Details
-
Bug
-
Status: Resolved
-
Major
-
Resolution: Fixed
-
2.0.0
-
Spark 2.0.0
Description
My Environment
Spark 2.0.0
I have included the physical plan of my application below.
Issue description
The result from a query that uses the LAST function are incorrect.
The output obtained for the column that corresponds to the last function is null .
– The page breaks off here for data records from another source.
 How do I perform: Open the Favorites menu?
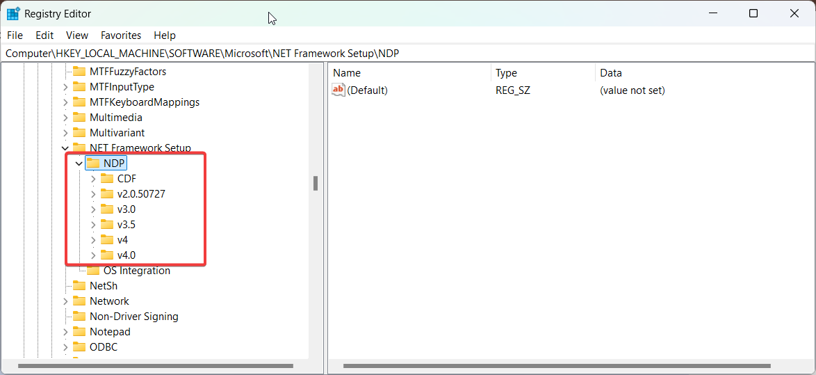[x=120, y=35]
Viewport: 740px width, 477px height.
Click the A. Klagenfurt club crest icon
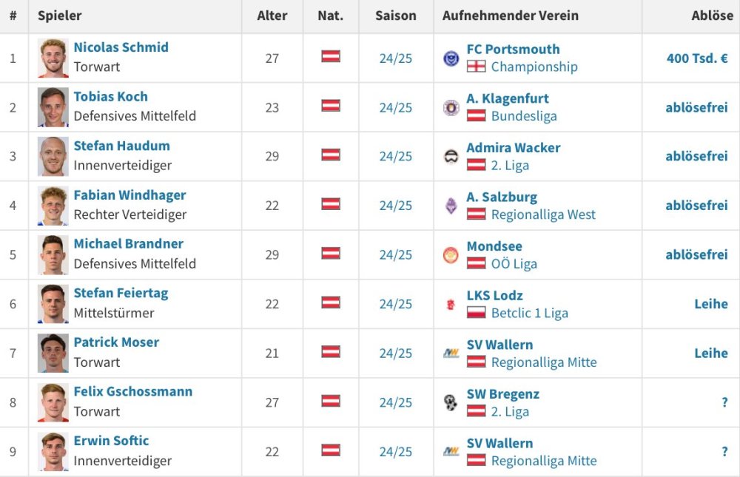pos(451,108)
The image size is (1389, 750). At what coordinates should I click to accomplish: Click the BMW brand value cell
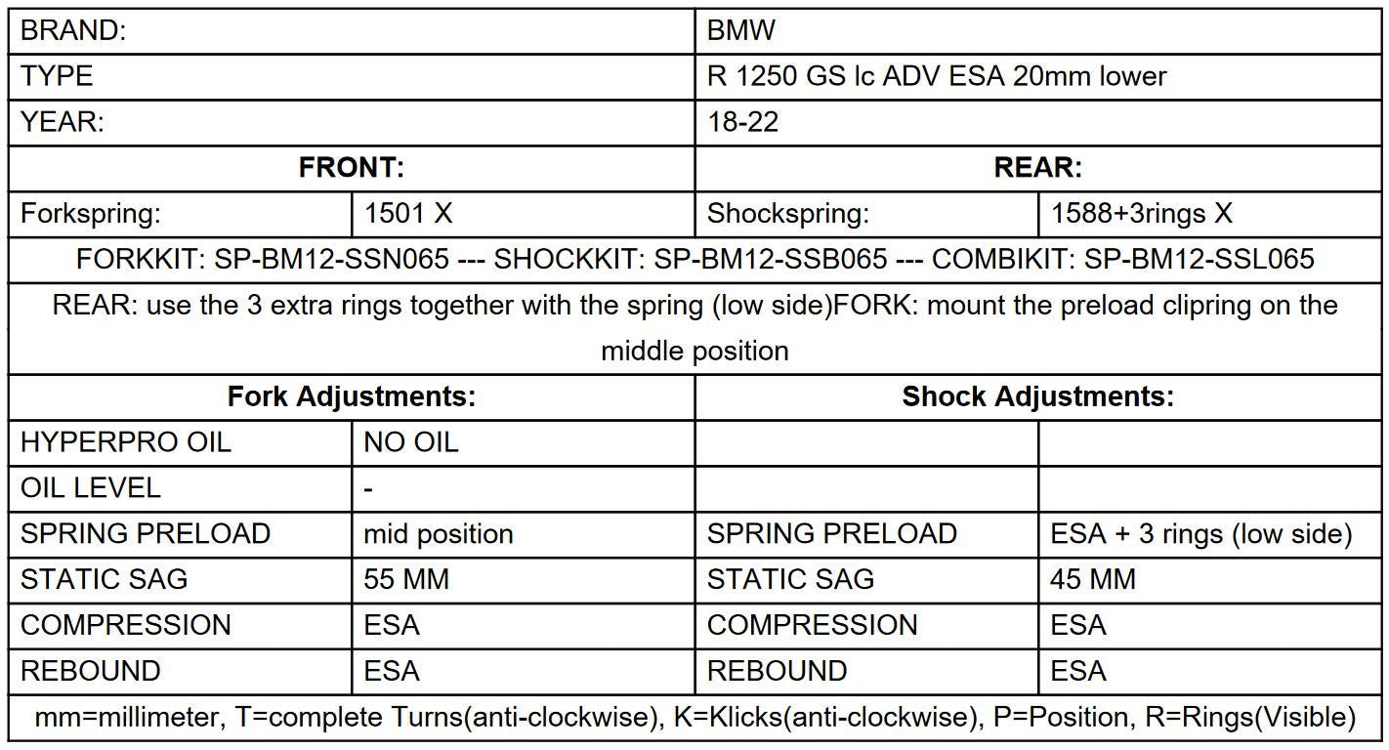pyautogui.click(x=740, y=30)
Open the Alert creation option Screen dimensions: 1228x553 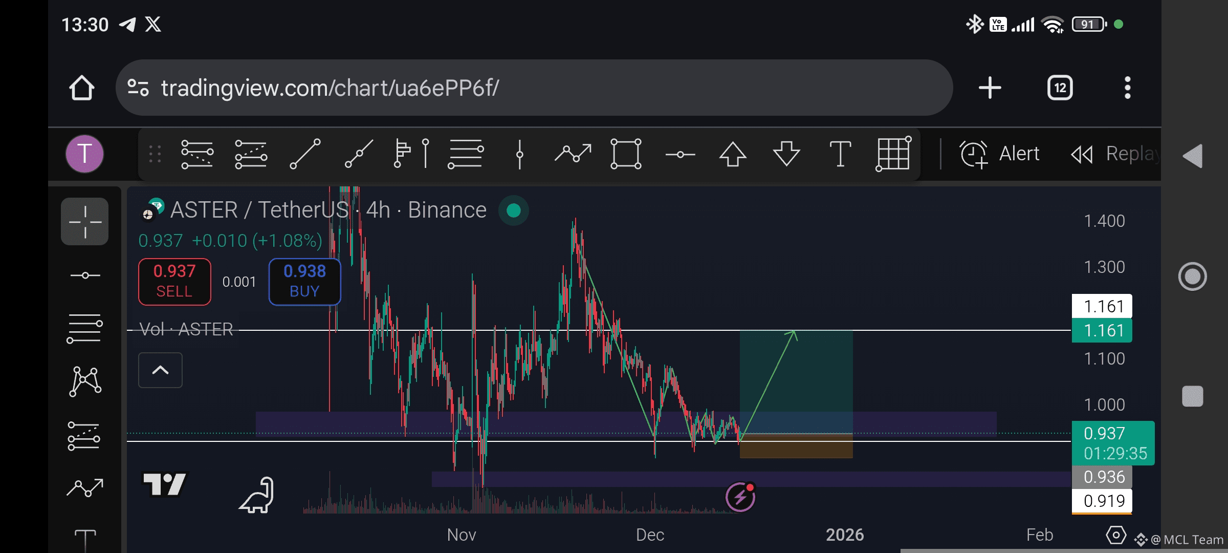(x=1000, y=154)
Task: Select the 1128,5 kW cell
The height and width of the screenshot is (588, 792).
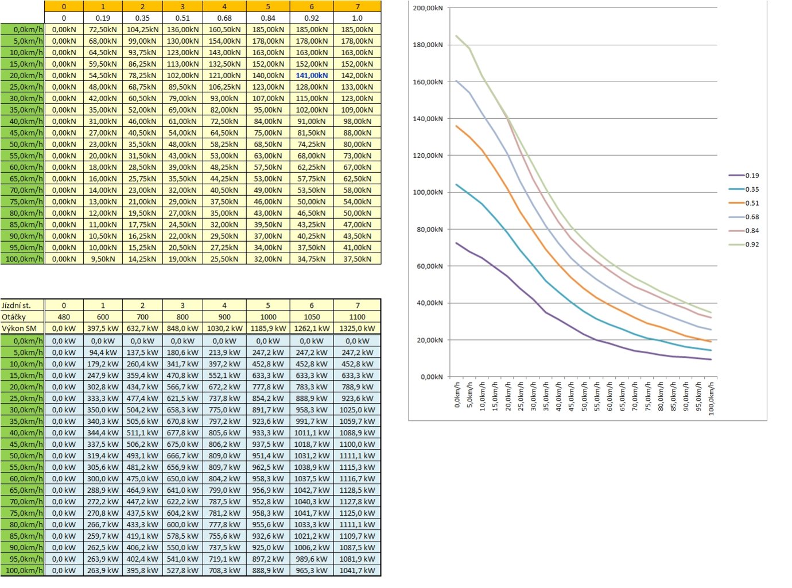Action: click(357, 490)
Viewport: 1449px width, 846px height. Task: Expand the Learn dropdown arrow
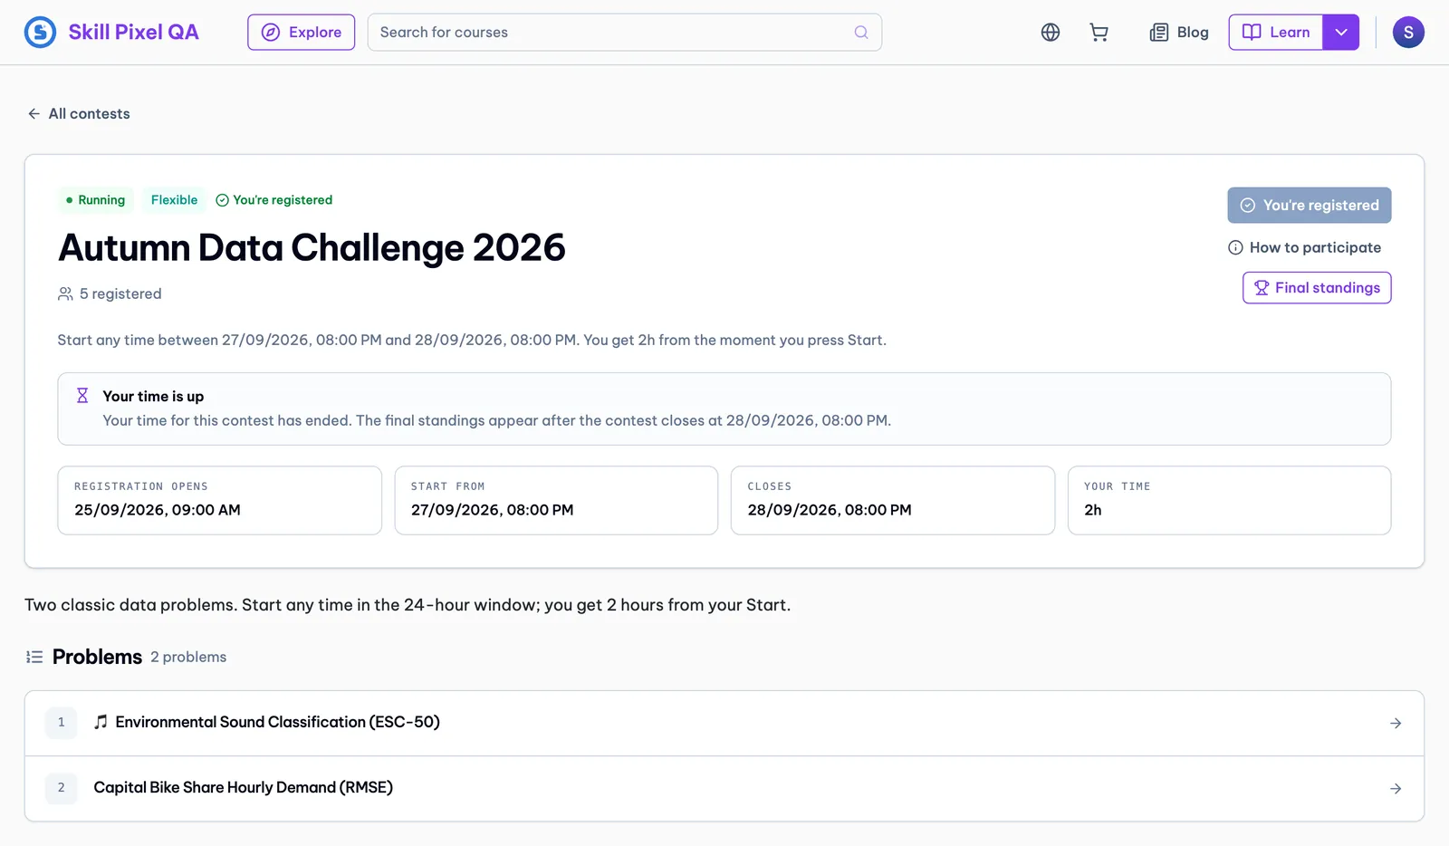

My input data contain 3 rows .
The application resulted in 2 stages
The first stage consisted of 3 tasks .
The first task/partition contains 2 rows
The second task/partition contains 1 row
The last task/partition contain 0 rows
The result from the query executed for the LAST column call is NULL which I believe is due to the PARTIAL_LAST on the last partition .
I believe that this behavior is incorrect. The PARTIAL_LAST call on an empty partition should not return null .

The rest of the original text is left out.